JawaPos.com - Baqiyah, salah seorang wali santri Ponpes Manbaul Hikam, Kecamatan Tanggulangin, Kabupaten Sidoarjo, mengungkapkan kronologi kepanikan yang terjadi di lingkungan pesantren saat ratusan santri tiba-tiba mengalami mual dan muntah. Kejadian itu terjadi sekitar dua jam setelah menyantap Makan Bergizi Gratis (MBG).

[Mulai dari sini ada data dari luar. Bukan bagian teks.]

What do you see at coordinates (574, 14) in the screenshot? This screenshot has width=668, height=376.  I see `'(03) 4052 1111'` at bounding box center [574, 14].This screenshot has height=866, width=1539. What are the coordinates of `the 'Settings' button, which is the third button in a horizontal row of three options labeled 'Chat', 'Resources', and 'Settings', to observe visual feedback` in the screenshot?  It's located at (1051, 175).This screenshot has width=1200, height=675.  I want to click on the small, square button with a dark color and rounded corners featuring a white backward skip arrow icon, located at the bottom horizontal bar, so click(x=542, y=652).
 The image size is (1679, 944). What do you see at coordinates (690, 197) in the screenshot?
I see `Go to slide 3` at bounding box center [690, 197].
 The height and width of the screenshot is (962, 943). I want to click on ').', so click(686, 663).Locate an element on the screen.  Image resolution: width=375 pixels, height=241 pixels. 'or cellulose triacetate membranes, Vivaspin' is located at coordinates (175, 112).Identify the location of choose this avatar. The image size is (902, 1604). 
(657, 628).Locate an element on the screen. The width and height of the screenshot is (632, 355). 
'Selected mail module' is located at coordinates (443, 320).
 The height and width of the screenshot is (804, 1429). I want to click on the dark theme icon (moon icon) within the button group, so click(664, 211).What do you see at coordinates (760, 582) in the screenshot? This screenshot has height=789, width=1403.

Perempuan asal Sukodono, Sidoarjo itu menceritakan kronologi di lapangan berdasarkan keterangan putrinya. Ia menjelaskan, insiden ini bermula saat jam pelajaran sekolah berlangsung.

"Sekitar jam 13.00 WIB anak-anak dapat makan MBG. Kemudian setelah salat Asar, atau sekitar pukul 15.00 WIB, para santri mulai bertumbangan di kelas masing-masing," ungkap Baqiyah, Rabu (2/9).

Saat ini, sebagian santri yang kondisinya mulai stabil telah diizinkan pulang, termasuk anak dari Baqiyah yang sebelumnya sempat dirawat di RS Siti Hajar, Sidoarjo pada Selasa (1/9) malam.

"Sekarang sudah dibawa pulang, meski masih mengalami diare, tapi sudah tidak terlalu parah," tambahnya.

Bupati Sidoarjo Subandi menyampaikan, total siswa yang mengalami keracunan diduga usai menyantap makanan MBG mencapai 516 orang.

Dari jumlah tersebut, 427 siswa dinyatakan boleh pulang, sedangkan 88 siswa masih dirawat intensif di sejumlah rumah sakit di Sidoarjo.